F3 Greenwood

Crazy 88’s

            YHC thinks that this week should be drama free but highly doubt it. All of the exercises seem to be relatively safe for the lower back and self-explanatory but, we all know someone will find something to complain about. One good thing for us at F3Greenwood is this week all complaints can be made to F3Puget Sound since they are the masterminds behind this week’s workout. Why did we turn over the keys to the IPC castle for one week? Because they were the regional winners from IPC2020 and we figured, why not? So, I present to you “Crazy 88’s” courtesy of F3Puget Sound.

2021 IPC WOD Week 2: “Crazy 88’s” – 4 Rounds for Time

Requirements: Football field (sideline to sideline) or some other large area with two parallel lines measured out 160 feet apart. 1 Coupon (Cinder Block) per PAX.

Round 1: Burpees & Sprinting

Do 8 Burpees on the sideline, sprint to the far sideline and do 8 more. Continue until the 11th set of 8 Burpees are complete (88 total)

Round 2: Squrls & Coupon Carries

Do 8 Squrls* on the sideline, coupon carry to the far sideline and do 8 more. Continue until the 11th set of 8 Squrls are complete (88 total)

*Squrl = Squat while curling coupon up to chest.

Round 3: Overhead Presses & Rifle Carries

Do 88 Overhead Presses on the sideline, rifle carry to the far sideline, do 88 more (176 total). Rifle carries may be done holding the coupon horizontally or vertically, but the arms alone are holding it up. Rx = No resting it on your head.

Round 4: X-Factors, Bear Crawl & Crawl Bear

Do 88 X-Factors** on the sideline, Bear Crawl to the far sideline. Do 88 more, then Crawl Bear back to the sideline (176 total) – PAX must cross the field once by Bear Crawling and once by Crawl Bearing. It is PAX choice which one they do first.
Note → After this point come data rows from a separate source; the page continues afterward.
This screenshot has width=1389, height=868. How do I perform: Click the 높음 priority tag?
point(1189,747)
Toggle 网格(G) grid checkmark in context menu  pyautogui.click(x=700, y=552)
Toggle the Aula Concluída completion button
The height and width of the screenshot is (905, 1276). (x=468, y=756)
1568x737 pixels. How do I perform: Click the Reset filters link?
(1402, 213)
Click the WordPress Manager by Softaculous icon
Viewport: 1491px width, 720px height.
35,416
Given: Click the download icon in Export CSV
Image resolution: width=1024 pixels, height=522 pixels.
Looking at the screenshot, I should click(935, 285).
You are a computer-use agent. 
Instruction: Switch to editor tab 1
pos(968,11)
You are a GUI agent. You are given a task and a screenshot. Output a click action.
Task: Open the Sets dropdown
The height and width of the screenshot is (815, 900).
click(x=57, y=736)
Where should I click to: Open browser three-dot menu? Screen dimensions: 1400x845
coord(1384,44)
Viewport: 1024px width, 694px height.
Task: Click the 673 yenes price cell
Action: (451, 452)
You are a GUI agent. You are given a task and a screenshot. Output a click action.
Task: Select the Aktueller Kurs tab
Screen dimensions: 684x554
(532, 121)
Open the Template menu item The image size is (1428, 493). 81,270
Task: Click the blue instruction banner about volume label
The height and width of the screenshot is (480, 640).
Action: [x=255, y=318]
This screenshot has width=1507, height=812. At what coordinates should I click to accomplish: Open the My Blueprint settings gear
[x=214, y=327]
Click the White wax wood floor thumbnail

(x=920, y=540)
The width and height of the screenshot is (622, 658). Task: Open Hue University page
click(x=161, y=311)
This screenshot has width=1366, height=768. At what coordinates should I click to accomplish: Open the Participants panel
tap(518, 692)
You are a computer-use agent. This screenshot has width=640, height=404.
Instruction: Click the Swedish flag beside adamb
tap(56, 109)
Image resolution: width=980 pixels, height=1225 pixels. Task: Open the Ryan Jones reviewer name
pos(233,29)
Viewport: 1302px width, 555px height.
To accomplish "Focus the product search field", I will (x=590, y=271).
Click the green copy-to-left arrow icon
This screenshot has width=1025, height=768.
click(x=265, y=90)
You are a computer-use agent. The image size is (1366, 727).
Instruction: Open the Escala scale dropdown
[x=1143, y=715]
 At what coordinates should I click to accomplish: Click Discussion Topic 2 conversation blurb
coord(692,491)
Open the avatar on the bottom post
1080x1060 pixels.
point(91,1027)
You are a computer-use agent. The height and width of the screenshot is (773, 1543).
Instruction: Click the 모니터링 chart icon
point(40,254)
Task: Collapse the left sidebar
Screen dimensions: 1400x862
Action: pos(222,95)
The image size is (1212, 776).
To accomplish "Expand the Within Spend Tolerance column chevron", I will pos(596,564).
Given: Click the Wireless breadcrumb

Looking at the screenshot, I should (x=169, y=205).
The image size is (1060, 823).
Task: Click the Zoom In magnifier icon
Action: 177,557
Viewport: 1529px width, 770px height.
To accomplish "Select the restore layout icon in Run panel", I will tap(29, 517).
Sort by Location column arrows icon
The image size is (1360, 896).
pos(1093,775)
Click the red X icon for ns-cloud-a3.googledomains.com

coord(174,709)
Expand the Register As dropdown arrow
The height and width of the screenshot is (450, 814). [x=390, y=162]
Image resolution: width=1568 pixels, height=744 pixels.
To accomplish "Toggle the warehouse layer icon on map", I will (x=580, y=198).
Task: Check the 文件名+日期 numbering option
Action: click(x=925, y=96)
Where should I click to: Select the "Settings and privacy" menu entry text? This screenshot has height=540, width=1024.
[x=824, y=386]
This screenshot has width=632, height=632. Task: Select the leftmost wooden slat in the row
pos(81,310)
**X-Factor = on your six, begin each rep by spreading your body out into an X, with the backs of your hands and your heels all touching the ground. Then with straight arms and your elbows locked, pick one hand reach up & touch your opposite foot (1 touch = 1 rep). Then alternate to your other hand and foot for the next rep. Repeat as needed.